(Data records)
== == ==
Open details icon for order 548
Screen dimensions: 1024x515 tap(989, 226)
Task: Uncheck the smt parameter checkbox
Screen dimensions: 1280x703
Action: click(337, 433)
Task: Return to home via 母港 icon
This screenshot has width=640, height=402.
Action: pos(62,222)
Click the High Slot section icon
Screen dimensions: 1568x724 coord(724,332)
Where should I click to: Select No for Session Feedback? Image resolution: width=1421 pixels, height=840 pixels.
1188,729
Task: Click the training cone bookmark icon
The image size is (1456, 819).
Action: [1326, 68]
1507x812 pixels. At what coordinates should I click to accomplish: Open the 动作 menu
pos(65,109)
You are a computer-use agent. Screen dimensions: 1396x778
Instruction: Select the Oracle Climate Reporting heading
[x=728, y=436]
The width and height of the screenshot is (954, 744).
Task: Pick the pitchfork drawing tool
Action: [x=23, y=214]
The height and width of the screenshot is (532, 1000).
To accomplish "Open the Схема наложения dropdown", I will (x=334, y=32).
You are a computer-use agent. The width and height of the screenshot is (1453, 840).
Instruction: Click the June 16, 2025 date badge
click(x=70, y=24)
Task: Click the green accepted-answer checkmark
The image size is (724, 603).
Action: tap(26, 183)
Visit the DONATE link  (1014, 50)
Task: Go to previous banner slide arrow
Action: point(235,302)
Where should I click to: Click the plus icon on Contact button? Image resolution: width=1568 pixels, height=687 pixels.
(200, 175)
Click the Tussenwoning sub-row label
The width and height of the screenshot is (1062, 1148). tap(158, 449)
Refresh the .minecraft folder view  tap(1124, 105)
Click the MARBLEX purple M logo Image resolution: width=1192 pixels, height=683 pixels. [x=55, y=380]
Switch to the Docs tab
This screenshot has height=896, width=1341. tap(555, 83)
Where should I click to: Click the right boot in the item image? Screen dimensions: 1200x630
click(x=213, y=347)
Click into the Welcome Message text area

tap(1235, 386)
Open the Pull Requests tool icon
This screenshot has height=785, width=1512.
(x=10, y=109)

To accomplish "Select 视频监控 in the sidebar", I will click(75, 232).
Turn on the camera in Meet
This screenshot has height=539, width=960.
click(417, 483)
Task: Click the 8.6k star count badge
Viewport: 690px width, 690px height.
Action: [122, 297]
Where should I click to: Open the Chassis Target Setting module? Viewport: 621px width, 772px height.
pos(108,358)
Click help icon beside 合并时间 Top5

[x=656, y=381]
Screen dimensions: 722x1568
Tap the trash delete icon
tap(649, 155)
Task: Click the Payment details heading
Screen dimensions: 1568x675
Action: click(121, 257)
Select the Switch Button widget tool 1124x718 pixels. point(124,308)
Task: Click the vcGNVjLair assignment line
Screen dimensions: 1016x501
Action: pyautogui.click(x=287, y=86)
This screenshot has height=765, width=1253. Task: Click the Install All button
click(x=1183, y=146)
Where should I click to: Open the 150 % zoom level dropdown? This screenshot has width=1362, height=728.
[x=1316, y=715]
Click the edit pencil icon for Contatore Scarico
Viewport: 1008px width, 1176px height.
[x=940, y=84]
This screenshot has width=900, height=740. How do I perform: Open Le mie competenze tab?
== == ==
_Task prompt_
Rewrite all of the rows above, replacing "Where should I click to" with "Where should I tap to" and leaving everything else unchanged.

_Result of this exercise_
Open details icon for order 548
Screen dimensions: 1024x515 tap(989, 226)
Task: Uncheck the smt parameter checkbox
Screen dimensions: 1280x703
Action: click(337, 433)
Task: Return to home via 母港 icon
This screenshot has width=640, height=402.
Action: pos(62,222)
Click the High Slot section icon
Screen dimensions: 1568x724 coord(724,332)
Where should I tap to: Select No for Session Feedback? Image resolution: width=1421 pixels, height=840 pixels.
1188,729
Task: Click the training cone bookmark icon
The image size is (1456, 819).
Action: [1326, 68]
1507x812 pixels. At what coordinates should I click to accomplish: Open the 动作 menu
pos(65,109)
You are a computer-use agent. Screen dimensions: 1396x778
Instruction: Select the Oracle Climate Reporting heading
[x=728, y=436]
The width and height of the screenshot is (954, 744).
Task: Pick the pitchfork drawing tool
Action: [x=23, y=214]
The height and width of the screenshot is (532, 1000).
To accomplish "Open the Схема наложения dropdown", I will (x=334, y=32).
You are a computer-use agent. The width and height of the screenshot is (1453, 840).
Instruction: Click the June 16, 2025 date badge
click(x=70, y=24)
Task: Click the green accepted-answer checkmark
The image size is (724, 603).
Action: tap(26, 183)
Visit the DONATE link  (1014, 50)
Task: Go to previous banner slide arrow
Action: point(235,302)
Where should I tap to: Click the plus icon on Contact button? Image resolution: width=1568 pixels, height=687 pixels.
(200, 175)
Click the Tussenwoning sub-row label
The width and height of the screenshot is (1062, 1148). tap(158, 449)
Refresh the .minecraft folder view  tap(1124, 105)
Click the MARBLEX purple M logo Image resolution: width=1192 pixels, height=683 pixels. [x=55, y=380]
Switch to the Docs tab
This screenshot has height=896, width=1341. tap(555, 83)
Where should I tap to: Click the right boot in the item image? Screen dimensions: 1200x630
click(x=213, y=347)
Click into the Welcome Message text area

tap(1235, 386)
Open the Pull Requests tool icon
This screenshot has height=785, width=1512.
(x=10, y=109)

To accomplish "Select 视频监控 in the sidebar", I will click(75, 232).
Turn on the camera in Meet
This screenshot has height=539, width=960.
click(417, 483)
Task: Click the 8.6k star count badge
Viewport: 690px width, 690px height.
Action: [122, 297]
Where should I tap to: Open the Chassis Target Setting module? Viewport: 621px width, 772px height.
pos(108,358)
Click help icon beside 合并时间 Top5

[x=656, y=381]
Screen dimensions: 722x1568
Tap the trash delete icon
tap(649, 155)
Task: Click the Payment details heading
Screen dimensions: 1568x675
Action: click(121, 257)
Select the Switch Button widget tool 1124x718 pixels. point(124,308)
Task: Click the vcGNVjLair assignment line
Screen dimensions: 1016x501
Action: pyautogui.click(x=287, y=86)
This screenshot has height=765, width=1253. Task: Click the Install All button
click(x=1183, y=146)
Where should I tap to: Open the 150 % zoom level dropdown? This screenshot has width=1362, height=728.
[x=1316, y=715]
Click the edit pencil icon for Contatore Scarico
Viewport: 1008px width, 1176px height.
[x=940, y=84]
This screenshot has width=900, height=740. How do I perform: Open Le mie competenze tab?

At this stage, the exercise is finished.